Stored data entries
########
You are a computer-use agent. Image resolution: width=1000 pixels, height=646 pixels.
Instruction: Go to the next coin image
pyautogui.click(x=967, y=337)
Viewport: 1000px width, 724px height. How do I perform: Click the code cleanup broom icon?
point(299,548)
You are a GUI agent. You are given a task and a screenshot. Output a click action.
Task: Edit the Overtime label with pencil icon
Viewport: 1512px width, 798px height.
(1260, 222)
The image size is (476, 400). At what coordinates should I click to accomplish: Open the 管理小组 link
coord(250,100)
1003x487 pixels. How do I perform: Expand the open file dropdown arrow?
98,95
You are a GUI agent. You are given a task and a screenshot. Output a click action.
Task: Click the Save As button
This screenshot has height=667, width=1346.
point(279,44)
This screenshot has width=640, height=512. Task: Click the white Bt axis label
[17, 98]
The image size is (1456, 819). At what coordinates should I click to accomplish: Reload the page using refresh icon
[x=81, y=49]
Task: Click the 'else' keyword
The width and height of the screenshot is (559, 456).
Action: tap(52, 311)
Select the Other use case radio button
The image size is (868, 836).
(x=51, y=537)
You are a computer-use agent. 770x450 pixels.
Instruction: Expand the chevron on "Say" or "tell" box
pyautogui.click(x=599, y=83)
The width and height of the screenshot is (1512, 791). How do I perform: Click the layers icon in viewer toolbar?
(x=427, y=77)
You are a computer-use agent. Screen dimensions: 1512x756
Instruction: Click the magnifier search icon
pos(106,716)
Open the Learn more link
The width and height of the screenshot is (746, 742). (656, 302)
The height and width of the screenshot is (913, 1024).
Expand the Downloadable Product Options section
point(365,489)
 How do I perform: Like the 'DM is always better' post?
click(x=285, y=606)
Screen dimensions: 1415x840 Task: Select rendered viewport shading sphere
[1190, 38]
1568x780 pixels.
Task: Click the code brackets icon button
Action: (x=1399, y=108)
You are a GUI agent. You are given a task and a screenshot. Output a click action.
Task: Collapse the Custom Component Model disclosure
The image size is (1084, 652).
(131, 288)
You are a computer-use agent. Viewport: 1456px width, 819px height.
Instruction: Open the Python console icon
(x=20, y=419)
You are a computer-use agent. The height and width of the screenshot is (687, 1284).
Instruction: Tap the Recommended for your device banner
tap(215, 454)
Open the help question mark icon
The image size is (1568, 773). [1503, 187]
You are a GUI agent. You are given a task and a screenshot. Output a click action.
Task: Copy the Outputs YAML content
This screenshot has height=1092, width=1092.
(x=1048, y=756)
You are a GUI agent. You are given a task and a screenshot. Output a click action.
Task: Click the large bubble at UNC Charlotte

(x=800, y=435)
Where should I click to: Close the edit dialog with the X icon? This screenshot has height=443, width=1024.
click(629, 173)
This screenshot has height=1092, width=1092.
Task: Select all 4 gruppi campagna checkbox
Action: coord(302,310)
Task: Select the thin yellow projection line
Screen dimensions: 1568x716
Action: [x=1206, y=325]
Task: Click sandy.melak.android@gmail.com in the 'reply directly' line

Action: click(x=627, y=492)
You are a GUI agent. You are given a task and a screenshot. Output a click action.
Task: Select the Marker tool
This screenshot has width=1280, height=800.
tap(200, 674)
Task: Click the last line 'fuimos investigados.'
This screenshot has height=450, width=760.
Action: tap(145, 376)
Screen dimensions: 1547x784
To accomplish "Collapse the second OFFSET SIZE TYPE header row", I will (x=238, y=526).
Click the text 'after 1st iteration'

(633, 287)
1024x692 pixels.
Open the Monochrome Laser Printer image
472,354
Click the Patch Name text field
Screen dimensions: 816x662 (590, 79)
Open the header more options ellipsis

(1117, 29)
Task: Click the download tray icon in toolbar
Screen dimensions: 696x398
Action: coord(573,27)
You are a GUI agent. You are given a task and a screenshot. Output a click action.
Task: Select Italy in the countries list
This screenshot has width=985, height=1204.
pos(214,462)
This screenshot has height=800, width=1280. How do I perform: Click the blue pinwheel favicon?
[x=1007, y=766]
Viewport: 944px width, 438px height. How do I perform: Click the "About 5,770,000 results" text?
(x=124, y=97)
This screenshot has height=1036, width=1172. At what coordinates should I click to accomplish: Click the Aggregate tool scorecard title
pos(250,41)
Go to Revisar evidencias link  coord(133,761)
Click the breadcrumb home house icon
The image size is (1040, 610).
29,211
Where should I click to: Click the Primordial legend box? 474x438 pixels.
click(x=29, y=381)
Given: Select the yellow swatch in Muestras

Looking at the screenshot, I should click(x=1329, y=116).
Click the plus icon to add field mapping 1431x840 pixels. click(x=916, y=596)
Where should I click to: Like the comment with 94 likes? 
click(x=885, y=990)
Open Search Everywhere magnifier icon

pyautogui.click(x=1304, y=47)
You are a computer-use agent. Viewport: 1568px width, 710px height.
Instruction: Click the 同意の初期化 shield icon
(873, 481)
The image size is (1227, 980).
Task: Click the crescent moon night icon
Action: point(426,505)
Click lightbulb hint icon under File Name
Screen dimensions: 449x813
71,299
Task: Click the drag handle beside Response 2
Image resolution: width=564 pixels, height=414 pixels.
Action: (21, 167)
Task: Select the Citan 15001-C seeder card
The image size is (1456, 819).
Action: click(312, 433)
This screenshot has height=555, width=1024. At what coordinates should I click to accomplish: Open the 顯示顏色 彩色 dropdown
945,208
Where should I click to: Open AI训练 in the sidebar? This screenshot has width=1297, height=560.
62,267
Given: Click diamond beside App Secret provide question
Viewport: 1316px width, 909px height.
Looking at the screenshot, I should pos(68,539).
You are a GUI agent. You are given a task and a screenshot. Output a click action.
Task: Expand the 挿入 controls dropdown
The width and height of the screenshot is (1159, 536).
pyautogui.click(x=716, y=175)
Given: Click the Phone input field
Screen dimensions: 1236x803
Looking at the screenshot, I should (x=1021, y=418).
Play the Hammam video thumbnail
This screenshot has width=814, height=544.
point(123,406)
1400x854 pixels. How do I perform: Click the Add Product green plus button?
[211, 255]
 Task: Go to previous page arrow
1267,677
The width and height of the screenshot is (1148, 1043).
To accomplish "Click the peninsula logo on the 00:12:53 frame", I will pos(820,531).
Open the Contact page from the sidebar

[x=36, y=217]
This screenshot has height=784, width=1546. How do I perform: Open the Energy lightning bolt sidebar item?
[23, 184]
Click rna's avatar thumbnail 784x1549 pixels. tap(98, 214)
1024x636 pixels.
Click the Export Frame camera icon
########
▶ _GIVEN REQUEST_: Copy out verbatim the lines of the entries starting at the line containing "Task: Click the download tray icon in toolbar" and ending at the line containing "pyautogui.click(x=1304, y=47)", both included.

▶ _PROBLEM SOLUTION_:
Task: Click the download tray icon in toolbar
Screen dimensions: 696x398
Action: coord(573,27)
You are a GUI agent. You are given a task and a screenshot. Output a click action.
Task: Select Italy in the countries list
This screenshot has width=985, height=1204.
pos(214,462)
This screenshot has height=800, width=1280. How do I perform: Click the blue pinwheel favicon?
[x=1007, y=766]
Viewport: 944px width, 438px height. How do I perform: Click the "About 5,770,000 results" text?
(x=124, y=97)
This screenshot has height=1036, width=1172. At what coordinates should I click to accomplish: Click the Aggregate tool scorecard title
pos(250,41)
Go to Revisar evidencias link  coord(133,761)
Click the breadcrumb home house icon
The image size is (1040, 610).
29,211
Where should I click to: Click the Primordial legend box? 474x438 pixels.
click(x=29, y=381)
Given: Select the yellow swatch in Muestras

Looking at the screenshot, I should click(x=1329, y=116).
Click the plus icon to add field mapping 1431x840 pixels. click(x=916, y=596)
Where should I click to: Like the comment with 94 likes? 
click(x=885, y=990)
Open Search Everywhere magnifier icon

pyautogui.click(x=1304, y=47)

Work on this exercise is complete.